Whipping Girl: A Transsexual Woman on Sexism and the Scapegoating of Femininity by Julia Serano: which I’d been wanting to read for years! A good primer on trans concerns in feminism as well as anti-femininity.
As I Lay Dying by William Faulkner: is one of those books with a really confusing and engaging narratorial and temporal conceit. It’s about the death and burial of Addie, as told by her family in Mississippi. I was waiting all the way through for the racism, and it emerges towards the end, towards black people, and scathingly.
Fingersmith by Sarah Waters: is rather amazing. It’s a lesbian novel set in Victorian England (but written recently), with so much plot it’ll trip you up and make your head spin. It’s about Sue, who plots to steal the fortune of Maud Lilly, but events twist and reverse and turn again. You must read it.
I Capture the Castle by Dodie Smith: has a very strong main character in the teenage Cassandra. She chronicles her first adventures in love and writing as her family struggles to scrape together a life in their crumbling castle home.
The High Cost of Living by Marge Piercy: I’m a great fan of Piercy’s from her Woman on the Edge of Time, so I was looking forward to this one. I didn’t like it as much, possibly because I didn’t live through its very 1970s sensibilities. It’s about a lesbian, Leslie, who is involved in a kind of love triangle with the straight teenage Honor and troubled gay man Bernie, all of whom are dreaming of a different world.
Presently I am reading Madness and Civilisation: A History of Insanity in the Age of Reason by Michel Foucault and Midnight’s Children by Salman Rushdie. Madness and Civilisation is a lot easier to read than anything else of Foucault’s I’ve read, so it is probably a good place to start if you want to get into Foucault. I am liking Midnight’s Children so much that I have been dragging it out for weeks – I don’t want it to end!! It’s about a young man born at the exact moment of India’s independence, and whose life is ever intertwined with his nation’s history. It is amazing.
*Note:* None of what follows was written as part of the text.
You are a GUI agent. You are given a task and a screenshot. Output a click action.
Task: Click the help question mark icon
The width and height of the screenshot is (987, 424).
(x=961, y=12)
Go on, tell us what you’ve been reading.
I loved Fingersmith. We saw the TV series first, and then I read the book, which I enjoyed enormously. I’ve read Midnight’s Children once, and enjoyed it, but then I tried re-reading it a few years ago, and just couldn’t get into it. I must give it another go. If you are interested in books set in India, then I strongly recommend A Suitable Boy, by Vikram Seth. It was an absorbing read, and re-read.
Most recently I have re-read Rosemary Sutcliff’s three main Eagle books. We got the movie of The Eagle of the Ninth out on DVD, and were deeply disappointed, so I consoled myself with the books. And I’ve just moved onto a biography of Catherine of Aragorn which I gave to my Mum for Christmas. She read it, and then my Dad read it, and they’ve brought it down for me to read. I did think that sooner or later I would get to read it too, when I bought it for Mum.
I really, really want to see the TV series. I should so like to read A Suitable Boy, but before then there are a bunch of books glaring at me…!
I have finally read Karen Healey’s Guardian Of The Dead and it was lovely. Mythology! Respectfully treated asexual character! Interestingly inhuman nonhumans! Mythology! ^_^
That’s the only thing I’ve read recently that wasn’t a reread. (The vast majority of my reading is rereading. Particularly of Tamora Pierce and Terry Pratchett.)
I’m reading Hammerfall by C.J. Cherryh. I think it would be classified as sci-fi but it’s about some desert people who start having visions, are declared “mad” and get sent across to desert to find out why it’s happening. So far there are some race fails but the setting is unusual at least.
Also slowly making my way through Love in the Time of Cholera.
Ahhh, I Capture the Castle! A forever favorite of mine. Currently re-reading The Left Hand of Darkness and awaiting Bitterblue (Kristin Cashore’s newest) from the library.